Tenex’s disruptive economic model addresses this misalignment by compensating engineers based on "story points"—units of completed, quality output—rather than hours worked. This system directly incentivizes engineers to embrace every new AI tool, optimize their workflows, and maximize their throughput. Hezarkhani openly shared that Tenex anticipates multiple engineers will earn over $1 million in cash compensation next year purely from story point earnings. This radical approach attracts top-tier talent, but also raises questions about system integrity. Tenex mitigates the risk of "gaming" the system by hiring for two key profiles: engineers who are "long-term selfish" and understand that inflating story points will ultimately damage client relationships, and those who possess a genuine passion for writing code and collaborating with intelligent individuals. Furthermore, technical strategists, whose incentives are tied to client retention (Net Revenue Retention or NRR), serve as the final quality gate before any engineering plan reaches a client.

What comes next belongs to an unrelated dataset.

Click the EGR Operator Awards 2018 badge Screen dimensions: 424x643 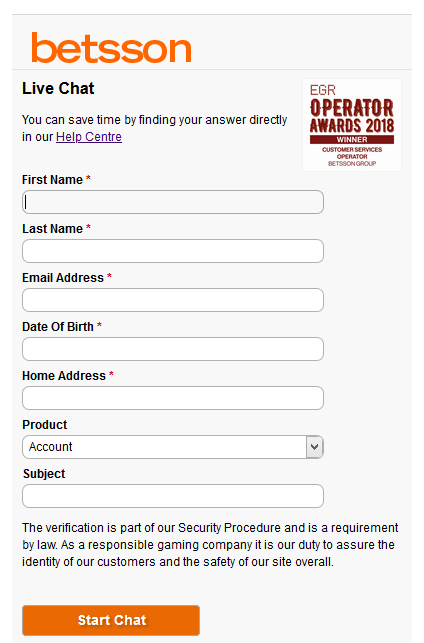(x=352, y=125)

The results speak for themselves, demonstrating AI's transformative power on project timelines and sales motions. In one instance, Tenex developed a sophisticated computer vision system for retail cameras—providing heat maps, queue detection, shelf stocking analysis, and theft detection—creating early prototypes in a mere two weeks for work that traditionally took quarters. Another project saw them build Snapback Sports' mobile trivia app in just one month, which subsequently climbed to 20th globally on the App Store. The agility AI affords even reshapes client acquisition: an engineer once spent four hours building a working prototype of a fitness influencer’s AI health coach app after the prospect had initially declined their services, immediately catapulting Tenex to the top of their vendor list.
Despite being an AI-first company, Tenex’s primary constraint is human capital. The challenge lies in finding and hiring enough exceptional engineers quickly enough, and then seamlessly integrating them into processes that maintain delivery quality as the company scales. Technology, while foundational, acts as an enabler; the true bottleneck remains the acquisition and effective deployment of top human talent.
The interview process at Tenex reflects this commitment to exceptionalism. While many firms might abandon take-home assessments in the age of AI, Tenex makes theirs "unreasonably difficult." Roughly half of candidates don't even respond, but those who complete the challenge demonstrate the caliber required. The interview process is remarkably short: two calls before the take-home, review, then one or two final meetings, completable in as little as a week. A signature question posed to candidates is, "If you had infinite resources to build an AI that could replace either of us on this call, what would be the first major bottleneck?" The sophisticated answer, according to Tenex, is not merely "model intelligence" or "context length," but rather "controlling entropy," the accumulating error rate that can derail autonomous agents over time. This focus underscores Tenex's deep understanding that even with advanced AI, human oversight and strategic thinking remain paramount.